OBS.-The baptism of the Redeemer introduced the first division of the labors belonging to his office; the second was introduced by his transfiguration. On both occasions he received the same testimony of his Sonship and of his acceptableness on high. At his baptism, he announced his resolution to “fulfil all righteousness;" at his transfiguration he spoke with Moses and Elias concerning his sufferings and death (Luke 9: 31). During the period intervening between his baptism and the present event, it was specially his active obedience which had been approved, but it was henceforth his passive obedience which should be specially manifested.
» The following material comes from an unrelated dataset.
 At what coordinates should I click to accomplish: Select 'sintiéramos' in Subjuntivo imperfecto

As the transfiguration glances retrospectively at the commencement of his work, so too, it glances prospectively at its completion, namely, the resurrection. The way is now in the course of being prepared for the glorification of his earthly human nature, which was perfected in his resurrection. The power with which, after his sufferings, he subdued death and corruption, dwelt in him from the beginning, but it is now only that it shines forth through the dark veil of the flesh as a type and pledge of a future complete and abiding glorification. Moses and Elias, the fathers of the old covenant, the representatives of the law and of prophecy, here receive the joyful tidings concerning the fulfilment of all the institutions of salvation belonging to the Old Testament; the three disciples of Jesus, the fathers of the Christian Church, the representatives of the different Christian tendencies (? 131. 3, ОвS.), here recognize the unity of the old and new covenants, and the connection between the

earthly and the heavenly kingdom of God. As the transfiguration or glorification of Christ was still incomplete, and could not be understood until it was completed, he charged the disciples to tell no man of it, until his resurrection had occurred.
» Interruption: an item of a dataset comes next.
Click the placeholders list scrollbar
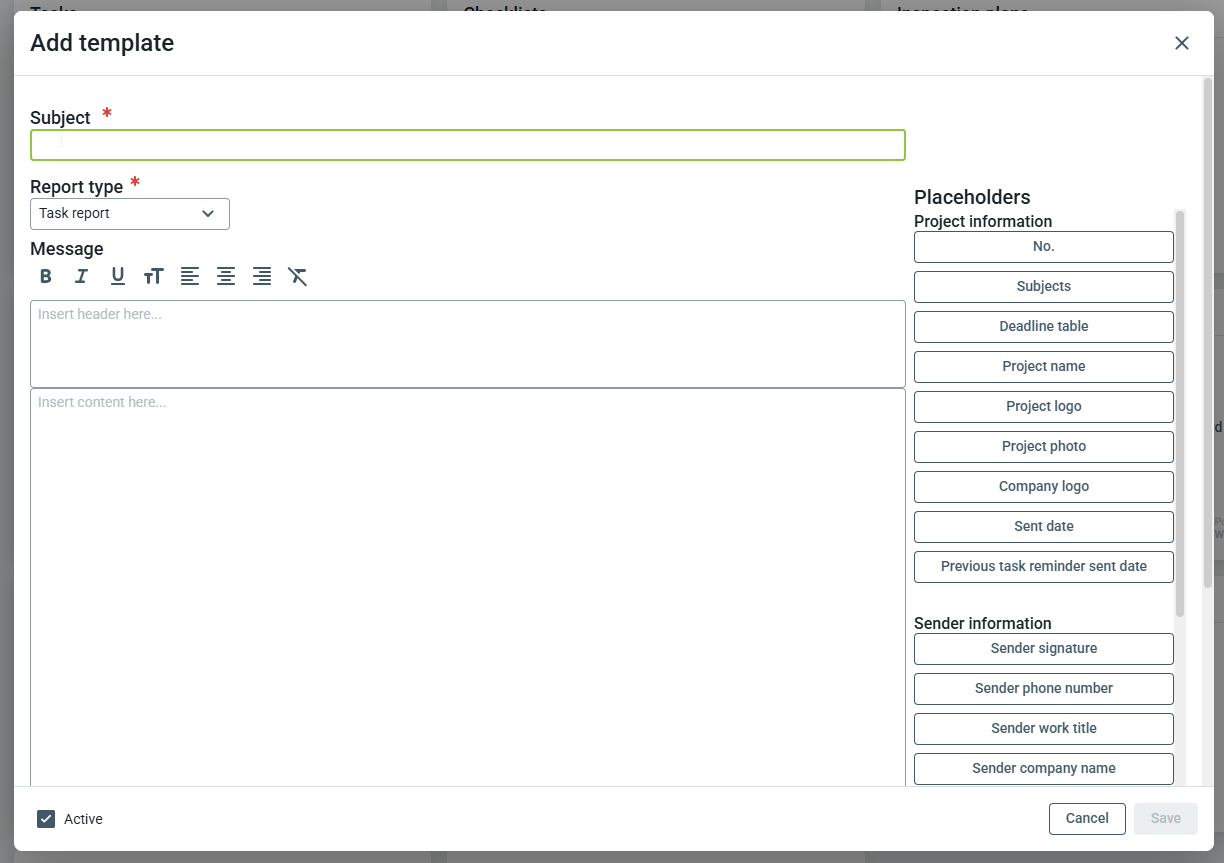This screenshot has width=1224, height=863. tap(1180, 412)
§ 146. The Anointing in Bethany.

John 12: 1, &c. (Matt. 26 : 6, &c.; Mark 14: 3, &c). Christ entered Jerusalem the third and last time during his public ministry, for the purpose of keeping the passover. He reached Bethany, which was scarcely two miles distant from Jerusalem, six days before the festival. While he sat at meat in the house of Simon the leper, Martha, who was connected with the family, served her revered Master at the table, and Lazarus, whom he had raised from the dead, appeared as one of the guests. Then Mary, who had undoubtedly heard those discourses of the Lord in which he made frequent mention of his approaching death, impelled by a presentiment which her love had quickened, took a vessel filled with costly ointment of spikenard, poured it on the Redeemer's head, anointed his feet, and wiped them with her hair. Judas Iscariot expressed his dissatisfaction that so large a sum of money had been needlessly wasted, as he alleged, and not given to the poor; the other disciples, who did not suspect that thievish habits and a thirst for money had suggested these thoughts to him who had charge of the common purse, concurred with Judas, without being governed by his motives. But the Lord defended the act of Mary, which was an expression of the most tender and thoughtful love. "Let her alone," he said: "against the day of my burying hath she kept this. For the poor always ye have with you; but me ye have not always. Verily I say unto you, Wheresoever this gospel shall be preached in the whole world, there shall also this, that this woman hath done, be told for a memorial of her." Then Judas went to the chief priests, and said: "What will ye give me, and I will deliver him unto you?" They offered him thirty pieces of silver (the price of a slave, Exod. 21:32), but did not consider that thereby they fulfilled, against their will, that which was written concerning Christ (Zech. 11: 12-14). From that time Judas sought opportunity to betray him.